* Brief
Your answer should be one number: the count of lines below that contain "computer".

Dataset entries
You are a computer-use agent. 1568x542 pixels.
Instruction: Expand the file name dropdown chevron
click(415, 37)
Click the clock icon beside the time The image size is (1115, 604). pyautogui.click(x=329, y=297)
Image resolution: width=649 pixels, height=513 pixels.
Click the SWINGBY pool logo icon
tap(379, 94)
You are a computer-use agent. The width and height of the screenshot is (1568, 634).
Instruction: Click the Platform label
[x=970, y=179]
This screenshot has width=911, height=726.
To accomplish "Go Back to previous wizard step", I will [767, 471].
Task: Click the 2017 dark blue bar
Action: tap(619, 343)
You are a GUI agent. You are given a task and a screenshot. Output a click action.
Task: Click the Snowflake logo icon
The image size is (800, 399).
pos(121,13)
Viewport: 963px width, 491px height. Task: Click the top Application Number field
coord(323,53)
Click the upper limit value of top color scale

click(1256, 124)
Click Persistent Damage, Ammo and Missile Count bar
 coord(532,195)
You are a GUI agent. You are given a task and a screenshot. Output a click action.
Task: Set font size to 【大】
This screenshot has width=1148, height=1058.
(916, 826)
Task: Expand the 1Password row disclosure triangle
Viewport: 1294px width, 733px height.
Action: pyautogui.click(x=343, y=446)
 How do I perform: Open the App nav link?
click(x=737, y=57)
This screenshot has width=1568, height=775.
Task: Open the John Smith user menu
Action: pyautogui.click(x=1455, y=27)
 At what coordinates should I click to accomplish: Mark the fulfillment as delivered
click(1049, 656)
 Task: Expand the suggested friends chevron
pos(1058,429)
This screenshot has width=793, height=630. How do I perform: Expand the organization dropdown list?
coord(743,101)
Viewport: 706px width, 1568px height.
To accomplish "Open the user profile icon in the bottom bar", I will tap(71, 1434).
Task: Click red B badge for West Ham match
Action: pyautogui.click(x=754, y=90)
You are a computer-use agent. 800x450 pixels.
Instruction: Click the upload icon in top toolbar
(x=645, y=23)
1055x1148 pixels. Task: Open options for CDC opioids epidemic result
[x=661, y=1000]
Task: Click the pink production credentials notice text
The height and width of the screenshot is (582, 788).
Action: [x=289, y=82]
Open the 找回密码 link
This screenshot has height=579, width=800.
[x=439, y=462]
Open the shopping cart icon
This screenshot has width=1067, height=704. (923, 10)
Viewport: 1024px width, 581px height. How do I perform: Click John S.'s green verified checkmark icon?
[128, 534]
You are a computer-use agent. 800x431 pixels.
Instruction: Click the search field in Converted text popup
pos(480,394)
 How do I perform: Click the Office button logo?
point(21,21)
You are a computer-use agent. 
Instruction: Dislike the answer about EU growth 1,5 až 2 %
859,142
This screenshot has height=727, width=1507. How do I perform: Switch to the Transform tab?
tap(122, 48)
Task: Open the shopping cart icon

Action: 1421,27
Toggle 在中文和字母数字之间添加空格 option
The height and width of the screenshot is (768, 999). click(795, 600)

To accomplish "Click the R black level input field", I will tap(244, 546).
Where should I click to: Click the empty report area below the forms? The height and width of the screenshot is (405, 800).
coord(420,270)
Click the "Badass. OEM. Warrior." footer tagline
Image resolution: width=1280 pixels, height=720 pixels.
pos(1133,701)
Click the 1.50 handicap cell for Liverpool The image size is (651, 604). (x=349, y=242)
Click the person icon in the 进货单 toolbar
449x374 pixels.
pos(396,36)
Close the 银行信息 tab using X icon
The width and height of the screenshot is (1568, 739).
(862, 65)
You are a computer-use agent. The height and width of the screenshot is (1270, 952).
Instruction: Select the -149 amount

* Output below
6